Three-Phase Pipeline
Tiller2QIF breaks the work into three phases, each of which can run on its own:
- Ingest — parses the Tiller CSV and loads it into a SQLite database.
- Map — applies user-defined rules to translate categories, rewrite payees, or filter transactions.
- Emit — writes the QIF file from the processed data.
The run command executes all three in order, automatically backing up your Tiller2QIF transaction database in case something goes wrong. Each phase is independent, and the intermediate state is just a SQLite database. You can stop, run a one-off SQL query against your transactions between phases, and then continue. That’s powerful when you need to do something the mapping rules don’t cover.

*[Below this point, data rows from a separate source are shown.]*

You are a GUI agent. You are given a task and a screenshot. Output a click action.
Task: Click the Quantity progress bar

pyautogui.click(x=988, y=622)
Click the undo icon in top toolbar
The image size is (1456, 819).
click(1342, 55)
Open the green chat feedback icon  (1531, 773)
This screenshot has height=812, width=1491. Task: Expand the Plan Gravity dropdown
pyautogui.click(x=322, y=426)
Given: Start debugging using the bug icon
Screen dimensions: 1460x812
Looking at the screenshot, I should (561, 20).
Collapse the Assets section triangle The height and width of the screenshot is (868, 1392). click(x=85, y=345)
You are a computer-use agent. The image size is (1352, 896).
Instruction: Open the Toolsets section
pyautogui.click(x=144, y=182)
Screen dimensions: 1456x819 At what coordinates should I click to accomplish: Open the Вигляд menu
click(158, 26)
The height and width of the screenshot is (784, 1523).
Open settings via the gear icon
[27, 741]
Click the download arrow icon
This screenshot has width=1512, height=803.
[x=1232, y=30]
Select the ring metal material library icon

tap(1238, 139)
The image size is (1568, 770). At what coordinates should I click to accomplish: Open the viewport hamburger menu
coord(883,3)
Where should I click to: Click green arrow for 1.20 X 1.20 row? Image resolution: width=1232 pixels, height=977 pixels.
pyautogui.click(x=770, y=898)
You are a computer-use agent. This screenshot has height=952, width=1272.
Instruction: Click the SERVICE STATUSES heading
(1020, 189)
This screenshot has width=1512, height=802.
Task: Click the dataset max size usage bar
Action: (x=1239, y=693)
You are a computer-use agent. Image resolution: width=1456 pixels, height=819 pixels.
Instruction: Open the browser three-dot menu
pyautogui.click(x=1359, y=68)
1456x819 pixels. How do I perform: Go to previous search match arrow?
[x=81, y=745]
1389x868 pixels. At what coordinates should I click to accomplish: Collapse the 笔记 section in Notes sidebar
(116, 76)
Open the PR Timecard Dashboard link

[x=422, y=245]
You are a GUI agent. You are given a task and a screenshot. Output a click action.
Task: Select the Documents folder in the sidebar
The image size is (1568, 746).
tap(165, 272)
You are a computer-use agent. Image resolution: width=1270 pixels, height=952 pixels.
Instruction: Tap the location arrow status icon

A Straightforward Mapping Language
Tiller’s category guesses are usually close, but they’re not your chart of accounts. The mapping file lets you fix that with regex-based rules:
[AccountFilter] field | pattern | destination
- Account filter is optional and supports alternation, so
[Checking|Savings]scopes a rule to those accounts. - Fields you can match on: category, payee, memo, date, amount.
- Patterns are case-insensitive regexes, which can be escaped with forward slashes when you need alternation in the regex.
- Destinations can be a category you specify,
sourceto keep what Tiller had,blankto leave the category empty, orskipto drop the transaction entirely.
The skip destination is handy for filtering out transfers that Tiller surfaces twice, or for dropping transactions that are otherwise unwanted.
Emit
The Emit process uses the database to track transaction ids which have already been exported, once a transaction is exported, it won’t be exported again, and you won’t have to match it in import to the previous instance.
Options may be given on either the command line or kept in a config file
All of the option flags, like input file and output file, can be saved in a JSON config file, so your command can be tiller2qif run -c ~/myconfig.json. Tiller2QIF will generate an empty config or database if you ask it to. The checkpoint option creates a backup of the database (automatically done for the run command). The checkpoint feature will save you if something goes wrong in your import, but is also useful if you’re working on your mapping rules.
Not Just for Tiller
Although the tool is named for Tiller, the ingest phase is the only piece that cares about Tiller’s specific CSV layout. If you have CSV from a different source, a small custom script can remap its fields into the schema Tiller2QIF expects, and the rest of the pipeline—mapping, checkpointing, QIF emission—works unchanged. The tool is a CSV-to-QIF engine with a Tiller-shaped front door.
Installation
It’s on CPAN as Finance::Tiller2QIF. Runtime dependencies are popular Perl modules that are available as OS packages on Debian and Ubuntu. On other platforms, including Windows Strawberry Perl, you’ll need to install the dependencies from CPAN.
Conclusion
If you’ve been downloading data one OFX file at a time, or perhaps using Tiller and wanting to get that data to a more robust accounting platform, Tiller2QIF is the solution you need.